DATA ROWS >>
* * *

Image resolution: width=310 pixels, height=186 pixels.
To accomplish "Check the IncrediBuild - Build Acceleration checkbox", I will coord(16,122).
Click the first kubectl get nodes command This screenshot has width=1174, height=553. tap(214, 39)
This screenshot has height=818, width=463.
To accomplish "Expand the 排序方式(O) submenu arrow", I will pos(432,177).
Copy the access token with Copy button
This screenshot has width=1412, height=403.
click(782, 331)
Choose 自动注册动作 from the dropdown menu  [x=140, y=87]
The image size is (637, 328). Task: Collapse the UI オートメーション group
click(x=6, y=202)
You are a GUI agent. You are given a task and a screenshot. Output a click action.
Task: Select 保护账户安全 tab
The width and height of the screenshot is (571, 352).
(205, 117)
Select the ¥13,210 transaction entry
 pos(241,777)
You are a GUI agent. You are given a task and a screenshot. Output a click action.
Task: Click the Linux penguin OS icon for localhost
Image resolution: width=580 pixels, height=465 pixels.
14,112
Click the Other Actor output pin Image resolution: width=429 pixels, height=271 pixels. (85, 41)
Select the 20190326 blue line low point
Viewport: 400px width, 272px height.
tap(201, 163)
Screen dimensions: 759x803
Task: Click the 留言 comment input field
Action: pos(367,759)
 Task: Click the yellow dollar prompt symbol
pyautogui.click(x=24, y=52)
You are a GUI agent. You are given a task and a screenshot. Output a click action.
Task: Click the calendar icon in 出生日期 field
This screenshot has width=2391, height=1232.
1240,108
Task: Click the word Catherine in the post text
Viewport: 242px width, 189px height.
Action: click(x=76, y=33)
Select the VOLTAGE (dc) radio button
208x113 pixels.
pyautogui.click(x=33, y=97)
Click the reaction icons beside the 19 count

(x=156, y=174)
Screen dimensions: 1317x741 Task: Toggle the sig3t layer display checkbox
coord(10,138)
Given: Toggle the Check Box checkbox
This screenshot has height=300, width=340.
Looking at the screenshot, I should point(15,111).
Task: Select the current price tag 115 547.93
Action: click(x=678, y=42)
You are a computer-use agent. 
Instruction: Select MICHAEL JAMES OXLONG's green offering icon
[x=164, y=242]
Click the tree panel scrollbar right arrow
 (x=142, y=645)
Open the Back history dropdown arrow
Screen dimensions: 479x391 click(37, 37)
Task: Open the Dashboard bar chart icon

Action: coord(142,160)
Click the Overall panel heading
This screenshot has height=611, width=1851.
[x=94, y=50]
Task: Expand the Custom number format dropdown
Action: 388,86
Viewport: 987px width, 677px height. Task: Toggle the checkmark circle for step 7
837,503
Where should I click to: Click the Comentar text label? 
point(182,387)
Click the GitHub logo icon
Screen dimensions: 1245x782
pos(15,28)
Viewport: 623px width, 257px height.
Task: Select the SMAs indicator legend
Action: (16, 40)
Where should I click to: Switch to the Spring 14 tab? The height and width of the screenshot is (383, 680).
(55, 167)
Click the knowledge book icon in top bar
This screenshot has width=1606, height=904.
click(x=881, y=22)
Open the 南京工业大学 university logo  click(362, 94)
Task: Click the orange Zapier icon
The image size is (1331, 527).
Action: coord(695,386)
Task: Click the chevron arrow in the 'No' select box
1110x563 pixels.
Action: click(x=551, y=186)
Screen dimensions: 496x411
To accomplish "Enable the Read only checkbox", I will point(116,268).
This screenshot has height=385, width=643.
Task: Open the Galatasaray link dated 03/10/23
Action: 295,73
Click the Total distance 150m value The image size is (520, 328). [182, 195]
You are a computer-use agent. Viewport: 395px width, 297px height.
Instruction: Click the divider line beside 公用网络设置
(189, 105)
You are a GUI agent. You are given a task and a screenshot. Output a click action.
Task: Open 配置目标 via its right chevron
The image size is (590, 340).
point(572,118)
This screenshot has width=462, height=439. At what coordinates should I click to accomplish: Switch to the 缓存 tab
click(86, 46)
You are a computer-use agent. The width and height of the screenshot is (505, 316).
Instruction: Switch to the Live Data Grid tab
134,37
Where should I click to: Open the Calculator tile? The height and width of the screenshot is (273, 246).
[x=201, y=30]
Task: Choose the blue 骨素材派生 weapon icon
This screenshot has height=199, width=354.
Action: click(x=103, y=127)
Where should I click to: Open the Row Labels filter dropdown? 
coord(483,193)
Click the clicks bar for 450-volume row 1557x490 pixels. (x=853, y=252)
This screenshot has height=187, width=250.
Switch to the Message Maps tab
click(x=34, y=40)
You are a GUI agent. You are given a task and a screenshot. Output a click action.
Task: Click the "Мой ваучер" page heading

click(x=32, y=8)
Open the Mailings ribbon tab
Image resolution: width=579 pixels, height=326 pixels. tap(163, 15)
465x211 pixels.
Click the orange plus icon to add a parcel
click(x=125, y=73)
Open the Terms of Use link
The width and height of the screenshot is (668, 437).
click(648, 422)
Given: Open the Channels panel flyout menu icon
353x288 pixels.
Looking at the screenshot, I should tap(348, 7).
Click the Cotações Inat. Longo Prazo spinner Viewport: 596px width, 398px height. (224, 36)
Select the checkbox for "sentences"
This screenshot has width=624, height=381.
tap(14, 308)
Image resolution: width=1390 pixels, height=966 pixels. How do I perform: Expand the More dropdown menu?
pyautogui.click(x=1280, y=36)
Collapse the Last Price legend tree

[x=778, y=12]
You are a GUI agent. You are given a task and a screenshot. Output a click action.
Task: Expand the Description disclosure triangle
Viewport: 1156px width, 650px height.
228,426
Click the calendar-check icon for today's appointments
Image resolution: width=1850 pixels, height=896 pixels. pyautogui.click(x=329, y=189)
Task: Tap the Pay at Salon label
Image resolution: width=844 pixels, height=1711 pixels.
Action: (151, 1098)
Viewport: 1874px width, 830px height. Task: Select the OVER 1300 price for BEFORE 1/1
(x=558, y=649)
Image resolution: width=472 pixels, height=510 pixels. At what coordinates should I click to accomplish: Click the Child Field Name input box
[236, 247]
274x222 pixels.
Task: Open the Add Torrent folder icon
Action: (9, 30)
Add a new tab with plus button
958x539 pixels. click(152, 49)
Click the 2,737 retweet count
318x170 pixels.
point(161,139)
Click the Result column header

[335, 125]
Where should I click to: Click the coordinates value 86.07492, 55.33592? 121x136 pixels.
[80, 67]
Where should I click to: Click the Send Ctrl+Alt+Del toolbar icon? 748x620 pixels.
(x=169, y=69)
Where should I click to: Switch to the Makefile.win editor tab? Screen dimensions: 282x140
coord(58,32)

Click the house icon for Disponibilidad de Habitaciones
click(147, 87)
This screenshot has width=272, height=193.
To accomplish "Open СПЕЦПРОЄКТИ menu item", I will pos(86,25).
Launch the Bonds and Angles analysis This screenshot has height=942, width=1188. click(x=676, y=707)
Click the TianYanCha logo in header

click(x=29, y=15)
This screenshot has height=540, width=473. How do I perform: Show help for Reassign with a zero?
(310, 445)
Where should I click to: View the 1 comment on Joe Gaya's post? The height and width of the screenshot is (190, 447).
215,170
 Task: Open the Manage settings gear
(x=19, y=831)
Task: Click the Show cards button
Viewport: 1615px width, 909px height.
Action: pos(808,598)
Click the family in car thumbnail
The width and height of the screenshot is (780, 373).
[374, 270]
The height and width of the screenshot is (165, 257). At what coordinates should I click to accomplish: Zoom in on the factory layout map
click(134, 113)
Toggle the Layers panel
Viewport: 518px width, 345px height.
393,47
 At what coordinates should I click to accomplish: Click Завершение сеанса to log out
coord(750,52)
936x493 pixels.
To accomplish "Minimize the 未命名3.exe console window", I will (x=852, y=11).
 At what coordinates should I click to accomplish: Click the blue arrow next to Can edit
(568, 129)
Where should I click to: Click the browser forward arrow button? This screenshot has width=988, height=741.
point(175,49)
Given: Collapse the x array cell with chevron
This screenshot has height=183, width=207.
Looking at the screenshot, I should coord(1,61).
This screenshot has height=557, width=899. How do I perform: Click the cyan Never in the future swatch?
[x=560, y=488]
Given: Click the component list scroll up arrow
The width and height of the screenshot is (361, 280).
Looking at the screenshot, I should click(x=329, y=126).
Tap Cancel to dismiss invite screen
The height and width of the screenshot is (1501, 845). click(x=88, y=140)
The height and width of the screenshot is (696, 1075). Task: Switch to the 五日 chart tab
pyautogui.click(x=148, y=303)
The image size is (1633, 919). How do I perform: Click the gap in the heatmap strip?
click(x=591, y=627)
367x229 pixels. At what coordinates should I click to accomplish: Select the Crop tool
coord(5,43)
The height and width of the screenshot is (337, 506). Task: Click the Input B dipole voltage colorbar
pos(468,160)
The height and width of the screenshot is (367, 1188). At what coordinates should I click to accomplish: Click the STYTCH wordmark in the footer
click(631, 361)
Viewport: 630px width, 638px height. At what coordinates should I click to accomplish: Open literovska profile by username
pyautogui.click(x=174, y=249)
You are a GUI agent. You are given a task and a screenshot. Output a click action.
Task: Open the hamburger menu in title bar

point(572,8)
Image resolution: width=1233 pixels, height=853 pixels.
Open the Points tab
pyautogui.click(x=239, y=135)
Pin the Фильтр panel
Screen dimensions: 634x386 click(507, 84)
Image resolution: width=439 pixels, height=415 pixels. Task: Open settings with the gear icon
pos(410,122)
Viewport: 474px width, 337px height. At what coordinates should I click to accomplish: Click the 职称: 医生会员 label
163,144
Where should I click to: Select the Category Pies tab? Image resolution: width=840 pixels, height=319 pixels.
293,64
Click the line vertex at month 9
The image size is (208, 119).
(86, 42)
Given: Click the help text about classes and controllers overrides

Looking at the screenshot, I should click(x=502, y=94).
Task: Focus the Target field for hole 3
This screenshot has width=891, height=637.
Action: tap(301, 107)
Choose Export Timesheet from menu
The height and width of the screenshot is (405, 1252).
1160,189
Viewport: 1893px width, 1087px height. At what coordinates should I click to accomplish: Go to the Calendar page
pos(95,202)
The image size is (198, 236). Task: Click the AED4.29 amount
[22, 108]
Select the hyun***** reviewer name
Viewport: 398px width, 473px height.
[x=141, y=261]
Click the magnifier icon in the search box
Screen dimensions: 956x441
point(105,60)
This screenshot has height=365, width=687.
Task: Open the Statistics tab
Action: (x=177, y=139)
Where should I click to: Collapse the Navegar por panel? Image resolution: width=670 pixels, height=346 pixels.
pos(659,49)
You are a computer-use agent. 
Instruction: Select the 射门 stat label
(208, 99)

* * *

INSTRUCTIONS FOR THE TASK >>
Copy out the lines of the material from the one containing "Where should I click to: Click the coordinates" through the one containing "click(x=29, y=15)", reproducing each line verbatim.

FINAL ANSWER >>
Where should I click to: Click the coordinates value 86.07492, 55.33592? 121x136 pixels.
[80, 67]
Where should I click to: Click the Send Ctrl+Alt+Del toolbar icon? 748x620 pixels.
(x=169, y=69)
Where should I click to: Switch to the Makefile.win editor tab? Screen dimensions: 282x140
coord(58,32)

Click the house icon for Disponibilidad de Habitaciones
click(147, 87)
This screenshot has width=272, height=193.
To accomplish "Open СПЕЦПРОЄКТИ menu item", I will pos(86,25).
Launch the Bonds and Angles analysis This screenshot has height=942, width=1188. click(x=676, y=707)
Click the TianYanCha logo in header

click(x=29, y=15)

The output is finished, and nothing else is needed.